Manager Humas KAI Daop 3 Cirebon, Muhibbuddin, menjelaskan kecelakaan terjadi di perlintasan sebidang JPL 157 Km 187+9/0, Jalan Jengkok Raya, Kecamatan Kertasemaya. Perlintasan tersebut resmi terdaftar dan dijaga petugas Dishub. “Kami sangat menyesalkan kejadian ini dan meminta maaf atas ketidaknyamanan yang dialami penumpang akibat keterlambatan kereta,” ujarnya.

Imbauan Keselamatan di Perlintasan Sebidang

Muhibbuddin menegaskan, pengguna jalan harus selalu berhati-hati saat melintasi perlintasan kereta, terutama pada malam hari. Baik ada maupun tidak ada palang pintu, pengendara wajib berhenti sejenak, melihat kiri dan kanan, serta memberikan prioritas bagi kereta api yang melintas.

Aturan ini juga ditegaskan dalam Undang-Undang Nomor 22 Tahun 2009 tentang Lalu Lintas dan Angkutan Jalan, khususnya Pasal 114, yang mengatur kewajiban berhenti ketika sinyal berbunyi, palang pintu ditutup, atau terdapat isyarat lain. “Masyarakat harus sadar bahwa perjalanan kereta api memiliki hak utama di perlintasan. Kepatuhan pada aturan akan menghindarkan kita dari bahaya dan menjaga keselamatan bersama,” tambahnya.

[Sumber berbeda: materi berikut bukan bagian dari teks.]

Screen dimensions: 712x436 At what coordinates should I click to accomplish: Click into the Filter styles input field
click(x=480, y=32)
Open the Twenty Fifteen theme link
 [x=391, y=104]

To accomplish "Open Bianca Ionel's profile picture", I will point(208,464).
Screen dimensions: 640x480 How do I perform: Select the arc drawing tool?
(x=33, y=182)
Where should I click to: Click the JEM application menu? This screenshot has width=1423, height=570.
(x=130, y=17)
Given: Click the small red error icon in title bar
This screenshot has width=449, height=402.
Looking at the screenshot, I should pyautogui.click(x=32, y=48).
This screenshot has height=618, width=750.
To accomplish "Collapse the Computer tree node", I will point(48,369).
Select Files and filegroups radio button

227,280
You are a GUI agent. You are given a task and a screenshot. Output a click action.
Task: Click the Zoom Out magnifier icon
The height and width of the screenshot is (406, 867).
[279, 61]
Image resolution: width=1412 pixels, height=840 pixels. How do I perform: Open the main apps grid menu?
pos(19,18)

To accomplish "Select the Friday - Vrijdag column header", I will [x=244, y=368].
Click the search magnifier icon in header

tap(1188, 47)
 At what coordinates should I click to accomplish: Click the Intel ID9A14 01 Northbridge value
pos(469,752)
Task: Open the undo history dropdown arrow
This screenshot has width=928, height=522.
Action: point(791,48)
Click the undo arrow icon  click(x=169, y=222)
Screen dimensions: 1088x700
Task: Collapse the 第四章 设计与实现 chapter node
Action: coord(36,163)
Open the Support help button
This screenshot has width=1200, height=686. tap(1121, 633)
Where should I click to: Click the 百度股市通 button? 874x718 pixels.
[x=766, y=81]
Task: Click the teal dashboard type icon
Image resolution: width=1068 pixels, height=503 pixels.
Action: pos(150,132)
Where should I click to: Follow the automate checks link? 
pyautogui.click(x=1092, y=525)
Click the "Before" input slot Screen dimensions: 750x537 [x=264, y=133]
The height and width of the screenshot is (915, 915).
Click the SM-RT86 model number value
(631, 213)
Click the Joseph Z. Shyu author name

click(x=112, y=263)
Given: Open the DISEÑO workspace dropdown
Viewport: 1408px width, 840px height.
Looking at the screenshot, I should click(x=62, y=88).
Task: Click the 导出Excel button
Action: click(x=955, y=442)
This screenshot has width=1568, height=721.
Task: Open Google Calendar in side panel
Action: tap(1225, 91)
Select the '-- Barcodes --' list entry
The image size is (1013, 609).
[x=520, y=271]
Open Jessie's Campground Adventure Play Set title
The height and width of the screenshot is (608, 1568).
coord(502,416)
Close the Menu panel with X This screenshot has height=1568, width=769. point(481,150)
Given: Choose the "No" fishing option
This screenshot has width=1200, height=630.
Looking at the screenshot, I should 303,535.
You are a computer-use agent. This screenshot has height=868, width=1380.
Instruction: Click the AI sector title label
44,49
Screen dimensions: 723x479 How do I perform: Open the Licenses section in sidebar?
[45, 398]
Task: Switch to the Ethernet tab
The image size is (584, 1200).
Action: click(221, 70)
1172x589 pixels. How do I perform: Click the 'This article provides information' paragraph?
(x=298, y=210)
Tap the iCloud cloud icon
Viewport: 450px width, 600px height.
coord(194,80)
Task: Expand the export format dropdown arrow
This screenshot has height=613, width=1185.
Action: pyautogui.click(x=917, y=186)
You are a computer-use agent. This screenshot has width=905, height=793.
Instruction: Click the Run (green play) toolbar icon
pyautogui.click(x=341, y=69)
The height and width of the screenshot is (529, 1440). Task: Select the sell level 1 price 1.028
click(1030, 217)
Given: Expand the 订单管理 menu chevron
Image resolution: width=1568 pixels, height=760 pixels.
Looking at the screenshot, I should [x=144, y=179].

23 Kereta Terdampak Keterlambatan

Sebanyak 23 perjalanan KA mengalami kelambatan akibat insiden ini. Berikut daftarnya:

  • KA 76 (Mataram) Pasarsenen – Solo
  • KA 164 (Gumarang) Pasarsenen – Surabaya Pasarturi
  • KA 150 (Singasari) Pasarsenen – Blitar
  • KA 120 (Gunungjati) Gambir – Cirebon
  • KA 92 (Jayabaya) Pasarsenen – Surabaya Pasarturi
  • KA 22 (Argo Muria) Gambir – Semarang Tawang Bank Jateng
  • KA 64 (Manahan) Gambir – Solo
  • KA 96 (Harina) Bandung – Surabaya Pasarturi
  • KA 258 (Progo) Pasarsenen – Lempuyangan
  • KA 30F (Argo Anjasmoro) Gambir – Surabaya Pasarturi
  • KA 180 (Tawangjaya Premium) Pasarsenen – Semarang Tawang Bank Jateng
  • KA 113 (Sawunggalih) Kutoarjo – Pasarsenen
  • KA 73 (Senja Utama Solo) Solo – Pasarsenen
  • KA 95 (Harina) Surabaya Pasarturi – Bandung
  • KA 35 (Gajayana) Malang – Gambir
  • KA 45 (Taksaka) Yogyakarta – Gambir
  • KA 15 (Argo Dwipangga) Solo – Gambir
  • KA 19 (Argo Sindoro) Semarang Tawang Bank Jateng – Gambir
  • KA 37 (Brawijaya) Malang – Gambir
  • KA 31 (Pandalungan) Surabaya Pasarturi – Gambir
  • KA 41 (Sembrani) Surabaya Pasarturi – Gambir
  • KA 149 (Singasari) Blitar – Pasarsenen
  • KA 3 (Argo Bromo Anggrek) Surabaya Pasarturi – Gambir

KAI kembali mengingatkan masyarakat agar mematuhi aturan lalu lintas di perlintasan sebidang demi keselamatan bersama. Insiden ini menjadi peringatan penting tentang bahaya kelalaian di jalur kereta api.